Tide fans are understandably giddy after their team’s beatdown of then-No. 3 Georgia in Athens, Ga. Alabama played phenomenally (anyone still questioning John Parker Wilson’s ability to play championship-quality football at quarterback?). Teams as talented as Georgia don’t get embarrassed in their own house too often, and Alabama reaped the benefits of doing just that by jumping all the way from No. 8 to No. 2 in the Associated Press poll.
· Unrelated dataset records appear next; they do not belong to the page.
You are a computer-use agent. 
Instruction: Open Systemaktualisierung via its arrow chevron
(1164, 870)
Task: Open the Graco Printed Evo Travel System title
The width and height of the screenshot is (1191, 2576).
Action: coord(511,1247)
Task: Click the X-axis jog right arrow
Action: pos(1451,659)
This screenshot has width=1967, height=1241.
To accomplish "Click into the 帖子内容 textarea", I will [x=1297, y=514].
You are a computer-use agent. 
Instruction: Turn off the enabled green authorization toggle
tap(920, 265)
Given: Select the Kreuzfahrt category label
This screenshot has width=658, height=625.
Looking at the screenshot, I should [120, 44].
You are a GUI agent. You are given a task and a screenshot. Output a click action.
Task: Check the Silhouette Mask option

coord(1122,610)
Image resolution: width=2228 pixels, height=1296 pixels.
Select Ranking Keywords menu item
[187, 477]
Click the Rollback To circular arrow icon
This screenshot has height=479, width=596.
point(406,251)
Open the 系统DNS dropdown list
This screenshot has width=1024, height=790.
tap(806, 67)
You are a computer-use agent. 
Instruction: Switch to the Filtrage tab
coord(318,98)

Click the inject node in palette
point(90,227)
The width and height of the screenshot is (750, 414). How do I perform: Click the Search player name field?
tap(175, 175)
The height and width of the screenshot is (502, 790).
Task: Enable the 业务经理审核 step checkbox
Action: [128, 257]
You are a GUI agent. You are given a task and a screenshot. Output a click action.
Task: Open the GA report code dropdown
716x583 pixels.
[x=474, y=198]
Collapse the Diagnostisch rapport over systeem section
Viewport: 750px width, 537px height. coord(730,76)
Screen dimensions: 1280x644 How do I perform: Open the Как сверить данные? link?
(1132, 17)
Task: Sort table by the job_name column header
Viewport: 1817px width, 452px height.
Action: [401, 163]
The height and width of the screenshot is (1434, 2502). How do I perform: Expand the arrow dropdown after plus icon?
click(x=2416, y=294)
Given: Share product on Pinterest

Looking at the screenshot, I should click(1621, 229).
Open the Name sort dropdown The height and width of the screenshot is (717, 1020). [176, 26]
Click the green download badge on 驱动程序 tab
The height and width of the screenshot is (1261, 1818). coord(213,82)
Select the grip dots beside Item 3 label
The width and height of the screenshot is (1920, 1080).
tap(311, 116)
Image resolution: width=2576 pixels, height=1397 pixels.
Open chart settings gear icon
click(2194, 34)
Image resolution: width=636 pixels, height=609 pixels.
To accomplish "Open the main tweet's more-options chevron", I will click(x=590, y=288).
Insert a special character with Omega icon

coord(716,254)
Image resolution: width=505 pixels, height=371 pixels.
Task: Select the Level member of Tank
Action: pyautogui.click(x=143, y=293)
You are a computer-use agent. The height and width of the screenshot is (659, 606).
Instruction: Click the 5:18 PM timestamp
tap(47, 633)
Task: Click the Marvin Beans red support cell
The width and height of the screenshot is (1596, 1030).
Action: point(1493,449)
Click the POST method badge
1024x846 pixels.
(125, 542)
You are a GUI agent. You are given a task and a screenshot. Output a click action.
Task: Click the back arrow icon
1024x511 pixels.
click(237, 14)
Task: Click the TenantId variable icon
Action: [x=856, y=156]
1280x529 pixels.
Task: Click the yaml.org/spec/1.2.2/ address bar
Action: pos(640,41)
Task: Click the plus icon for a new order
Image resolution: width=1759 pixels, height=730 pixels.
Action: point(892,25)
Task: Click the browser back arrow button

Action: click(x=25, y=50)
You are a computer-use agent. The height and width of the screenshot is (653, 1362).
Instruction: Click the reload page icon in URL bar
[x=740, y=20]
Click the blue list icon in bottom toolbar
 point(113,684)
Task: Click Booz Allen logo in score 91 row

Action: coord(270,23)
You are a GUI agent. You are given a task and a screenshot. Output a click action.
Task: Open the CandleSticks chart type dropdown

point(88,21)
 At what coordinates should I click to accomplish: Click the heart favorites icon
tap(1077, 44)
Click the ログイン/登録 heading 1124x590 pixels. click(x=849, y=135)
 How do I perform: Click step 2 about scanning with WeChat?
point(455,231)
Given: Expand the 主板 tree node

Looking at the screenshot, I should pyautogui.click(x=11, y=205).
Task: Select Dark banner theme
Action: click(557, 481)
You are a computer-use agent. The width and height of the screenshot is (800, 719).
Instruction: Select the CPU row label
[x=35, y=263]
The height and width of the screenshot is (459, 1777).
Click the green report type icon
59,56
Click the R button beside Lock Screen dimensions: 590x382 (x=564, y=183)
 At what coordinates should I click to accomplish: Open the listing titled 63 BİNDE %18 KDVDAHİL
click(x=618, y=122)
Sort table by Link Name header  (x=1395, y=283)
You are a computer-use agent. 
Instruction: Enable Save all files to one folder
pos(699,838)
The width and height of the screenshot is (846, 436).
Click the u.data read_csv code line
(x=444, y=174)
That poll, by the way, doesn’t really matter anymore because it’s not a part of the Bowl Championship Series formula. ‘Bama is ranked fourth in the USA Today coaches poll, which is considered by the BCS. Considering what the Tide has done (defeated three teams from BCS conferences away from home by an average margin of 41-18), the coaches’ ranking seems a slight. It won’t matter as the season goes along, though, because any Southeastern Conference team that goes undefeated this year or any year in the foreseeable future will play for the national championship.
Possibly the most interesting poll out there is the Legends Poll, which is compiled by Sporting News Today. Two out of 18 former coaching greats voted Alabama at No. 1 – former Stanford coach John Ralston and…former Auburn coach Pat Dye.
Dye’s old team travels to Nashville this weekend to take on Vanderbilt. It’s not difficult to remember the days when you could chalk up a contest with the Commodores as a win, but that’s not the case this year. Vandy is 4-0 and ranked in every major poll. And ESPN’s College GameDay program will be on hand. You read that right: GameDay, in Nashville, for a Vanderbilt game.
The Commodores will present a challenge for Auburn. Brundidge native Chris Nickson will be the first quarterback Auburn has faced that can make plays outside of the pocket, and the Vandy defense is good enough to challenge their visitors’ offense again.
If Auburn pulls out a win, the fans need to give their team a break. The Tigers lost two of their first three last year but improved as the season went along, a theme for Auburn under coach Tommy Tuberville.
Vandy will be fired up, and you have to think Kentucky will be, too, when it visits Tuscaloosa. As good as Alabama has looked and as much recognition as it has received, a Tulane-like performance against the Wildcats would result in a crash as meteoric as the climb has been.
The Tide has had plenty of good Septembers the last few years. Good Novembers, on the other hand, have been more difficult to come by.